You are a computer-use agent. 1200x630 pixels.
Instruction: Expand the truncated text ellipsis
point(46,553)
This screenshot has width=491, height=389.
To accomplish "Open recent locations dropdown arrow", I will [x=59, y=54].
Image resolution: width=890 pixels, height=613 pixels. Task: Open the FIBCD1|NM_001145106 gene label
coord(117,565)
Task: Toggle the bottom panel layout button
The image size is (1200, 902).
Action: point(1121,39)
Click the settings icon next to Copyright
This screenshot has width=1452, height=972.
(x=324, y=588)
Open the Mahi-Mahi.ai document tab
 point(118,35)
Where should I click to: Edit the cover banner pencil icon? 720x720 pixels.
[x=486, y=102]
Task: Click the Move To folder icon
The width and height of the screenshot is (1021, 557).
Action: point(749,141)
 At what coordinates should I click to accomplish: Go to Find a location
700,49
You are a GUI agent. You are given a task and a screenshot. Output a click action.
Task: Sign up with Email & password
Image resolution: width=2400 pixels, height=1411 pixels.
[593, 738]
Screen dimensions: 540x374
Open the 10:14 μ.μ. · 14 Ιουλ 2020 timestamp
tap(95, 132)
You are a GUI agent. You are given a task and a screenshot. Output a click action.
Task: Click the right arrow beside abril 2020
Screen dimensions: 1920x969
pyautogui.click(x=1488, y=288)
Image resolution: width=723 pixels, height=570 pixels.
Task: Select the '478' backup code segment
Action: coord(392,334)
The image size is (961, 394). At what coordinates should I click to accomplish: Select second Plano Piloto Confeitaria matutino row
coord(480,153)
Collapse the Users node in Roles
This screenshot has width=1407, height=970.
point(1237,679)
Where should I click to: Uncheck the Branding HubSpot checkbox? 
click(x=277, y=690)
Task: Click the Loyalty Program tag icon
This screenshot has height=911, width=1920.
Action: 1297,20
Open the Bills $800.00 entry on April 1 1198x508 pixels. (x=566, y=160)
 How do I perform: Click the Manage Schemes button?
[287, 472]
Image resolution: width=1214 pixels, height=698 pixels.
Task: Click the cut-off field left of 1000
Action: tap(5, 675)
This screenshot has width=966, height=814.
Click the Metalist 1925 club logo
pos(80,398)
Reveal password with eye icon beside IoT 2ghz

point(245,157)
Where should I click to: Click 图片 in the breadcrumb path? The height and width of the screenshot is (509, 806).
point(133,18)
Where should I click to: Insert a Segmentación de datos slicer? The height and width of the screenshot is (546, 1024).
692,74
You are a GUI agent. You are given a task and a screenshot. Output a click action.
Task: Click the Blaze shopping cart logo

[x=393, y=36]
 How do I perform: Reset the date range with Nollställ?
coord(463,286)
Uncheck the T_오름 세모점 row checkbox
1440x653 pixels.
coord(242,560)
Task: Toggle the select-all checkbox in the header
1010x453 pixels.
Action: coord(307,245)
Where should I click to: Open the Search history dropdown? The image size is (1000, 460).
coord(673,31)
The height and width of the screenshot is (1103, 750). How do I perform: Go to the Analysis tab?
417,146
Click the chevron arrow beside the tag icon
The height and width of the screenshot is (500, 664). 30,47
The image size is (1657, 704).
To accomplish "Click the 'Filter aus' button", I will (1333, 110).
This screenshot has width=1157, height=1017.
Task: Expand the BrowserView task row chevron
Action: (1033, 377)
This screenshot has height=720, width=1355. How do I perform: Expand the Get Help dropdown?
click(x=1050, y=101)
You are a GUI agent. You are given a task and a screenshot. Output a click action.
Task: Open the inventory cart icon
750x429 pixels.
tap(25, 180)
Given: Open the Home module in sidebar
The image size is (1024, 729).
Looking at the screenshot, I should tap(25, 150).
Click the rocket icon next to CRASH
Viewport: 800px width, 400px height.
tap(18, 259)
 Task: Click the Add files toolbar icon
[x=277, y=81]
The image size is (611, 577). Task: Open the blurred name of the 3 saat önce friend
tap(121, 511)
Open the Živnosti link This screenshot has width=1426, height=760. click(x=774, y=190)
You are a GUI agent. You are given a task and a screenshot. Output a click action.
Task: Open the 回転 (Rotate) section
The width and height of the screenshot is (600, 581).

> TASK INSTRUCTIONS
Filter the data down to the lines that contain the string "Toggle", and copy them.

> EXERCISE SOLUTION
Task: Toggle the bottom panel layout button
Task: Toggle the select-all checkbox in the header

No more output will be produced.